The other day in the grocery store, the woman in front of me in line handed over such a huge stack of coupons that I had to comment. “And I thought I used a lot of coupons!” I said. She smiled and told me about a web site called The Grocery Game which she used to maximize her savings. As she finished checking out, she showed me the bottom of her receipt. “I saved forty-five percent!” she crowed.
While I admit that reducing a $200 grocery bill to $110 is no mean feat, this incident reminded me of one of the greatest fallacies of discount shopping: focusing on how much you saved rather than how much you spent. So many coupons are for prepared foods and name-brand items.

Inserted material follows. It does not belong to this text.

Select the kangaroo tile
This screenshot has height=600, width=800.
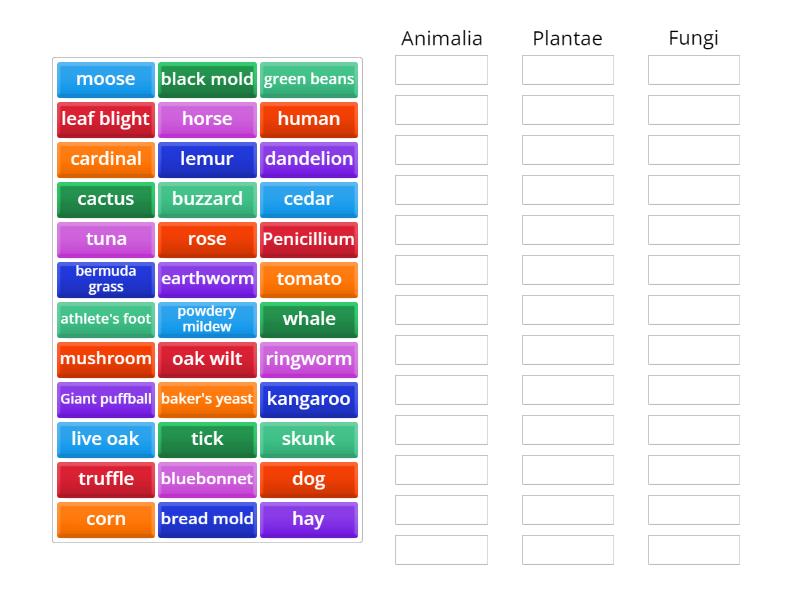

I wonder if this woman would’ve spent even less than $110 if she had bought store-brand products and fewer prepared foods.
Along the same lines, my most recent issues of Lucky and Real Simple were stuffed with $20-off-if-you-spend-$100 coupons. A 20% discount is nothing to sneeze at, but I know I’m not going to use those coupons because I just can’t see myself spending that much at Eddie Bauer or Chico’s.
I went ahead and signed up for the trial of The Grocery Game. It is useful to know which stores have what items on sale, and when I can maximize a coupon’s value. But again, even though Publix might have ground beef on sale and Kroger doesn’t, how do I know that Kroger’s isn’t still cheaper?
The bottom line is, keep your eye on the bottom line and don’t get distracted by claims of amazing discounts. What’s important is not how much you saved, but how much you actually spent.